In 1998–2002 Kirovohrad was repaired at the Metallist Ship Repair Factory in Balaklava and once again in 2012–2013 at the Black Sea Shipyard in Mykolaiv.

At the start of the 2014 Russian military intervention in Ukraine, on 21 March 2014 Kirovohrad was surrendered to unmarked Russian naval personnel at Lake Donuzlav along with the minesweeper Chernihiv. On 19 April 2014 the Russian military returned the ship along with the .

In 2016 it was renamed again to U-401 Yuri Olefirenko in a memory of Ukrainian marine who perished during the War in Donbass.

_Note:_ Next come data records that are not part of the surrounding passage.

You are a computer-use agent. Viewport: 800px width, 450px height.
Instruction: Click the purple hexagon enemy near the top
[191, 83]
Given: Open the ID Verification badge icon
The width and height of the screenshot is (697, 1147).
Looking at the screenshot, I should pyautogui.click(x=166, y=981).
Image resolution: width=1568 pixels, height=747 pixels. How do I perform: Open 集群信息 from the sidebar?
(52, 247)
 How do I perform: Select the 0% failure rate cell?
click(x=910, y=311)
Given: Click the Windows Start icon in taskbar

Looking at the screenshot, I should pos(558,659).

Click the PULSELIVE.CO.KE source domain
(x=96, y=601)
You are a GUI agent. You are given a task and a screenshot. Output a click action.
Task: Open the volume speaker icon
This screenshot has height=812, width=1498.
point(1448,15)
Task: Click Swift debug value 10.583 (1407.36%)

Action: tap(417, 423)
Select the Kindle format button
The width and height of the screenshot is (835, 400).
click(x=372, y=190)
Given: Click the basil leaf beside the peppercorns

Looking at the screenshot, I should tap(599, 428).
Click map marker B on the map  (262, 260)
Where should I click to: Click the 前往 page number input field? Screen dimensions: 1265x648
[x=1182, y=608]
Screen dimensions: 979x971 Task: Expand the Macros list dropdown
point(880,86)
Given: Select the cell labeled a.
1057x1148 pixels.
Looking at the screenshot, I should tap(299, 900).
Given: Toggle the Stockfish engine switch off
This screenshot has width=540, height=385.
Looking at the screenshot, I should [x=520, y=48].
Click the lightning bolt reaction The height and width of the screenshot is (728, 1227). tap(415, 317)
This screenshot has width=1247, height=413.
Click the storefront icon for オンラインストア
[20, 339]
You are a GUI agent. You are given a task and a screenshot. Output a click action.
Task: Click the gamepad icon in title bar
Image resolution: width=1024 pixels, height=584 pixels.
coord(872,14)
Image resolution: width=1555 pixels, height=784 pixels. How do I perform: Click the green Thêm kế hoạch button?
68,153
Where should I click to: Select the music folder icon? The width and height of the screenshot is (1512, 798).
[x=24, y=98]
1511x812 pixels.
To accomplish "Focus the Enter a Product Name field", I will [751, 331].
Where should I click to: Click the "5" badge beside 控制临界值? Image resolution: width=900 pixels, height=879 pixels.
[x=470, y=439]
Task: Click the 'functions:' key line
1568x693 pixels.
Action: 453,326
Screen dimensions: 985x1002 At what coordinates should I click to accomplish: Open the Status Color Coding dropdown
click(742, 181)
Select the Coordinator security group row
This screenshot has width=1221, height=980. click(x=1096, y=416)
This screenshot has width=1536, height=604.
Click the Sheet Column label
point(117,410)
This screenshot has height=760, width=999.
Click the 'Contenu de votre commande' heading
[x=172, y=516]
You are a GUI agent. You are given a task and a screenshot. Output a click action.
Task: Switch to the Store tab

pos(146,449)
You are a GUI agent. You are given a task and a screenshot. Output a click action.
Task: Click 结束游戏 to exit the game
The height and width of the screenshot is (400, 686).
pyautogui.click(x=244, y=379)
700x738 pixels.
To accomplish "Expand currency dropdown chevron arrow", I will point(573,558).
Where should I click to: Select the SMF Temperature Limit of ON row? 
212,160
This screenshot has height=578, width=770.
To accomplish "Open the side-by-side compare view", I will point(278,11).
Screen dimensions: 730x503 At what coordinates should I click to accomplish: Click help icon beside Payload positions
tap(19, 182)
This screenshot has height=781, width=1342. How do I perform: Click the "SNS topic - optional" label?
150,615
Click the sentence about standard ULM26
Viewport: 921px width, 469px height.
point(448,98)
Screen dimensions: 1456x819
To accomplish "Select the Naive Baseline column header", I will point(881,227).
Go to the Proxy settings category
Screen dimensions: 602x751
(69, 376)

In April 2022 the ship was claimed by Russian media to have again been captured by Russia at the port of Berdyansk and that she may have been moved to Novorossiysk. However, on 3 June 2022 Yuri Olefirenko was spotted in Ukrainian control near Ochakiv, Ukraine under fire by Russian artillery. The ship is believed to have survived the strikes and that it had not been captured at Berdyansk as previously claimed by Russian media.

Gallery

See also
 List of active Ukrainian Navy ships

References

External links

 SDK Yuri Olefirenko, project 773, formerly Kirovohrad. Korabli.eu.
 SDK Kirovohrad, project 773. Flot2017. 1 May 2011.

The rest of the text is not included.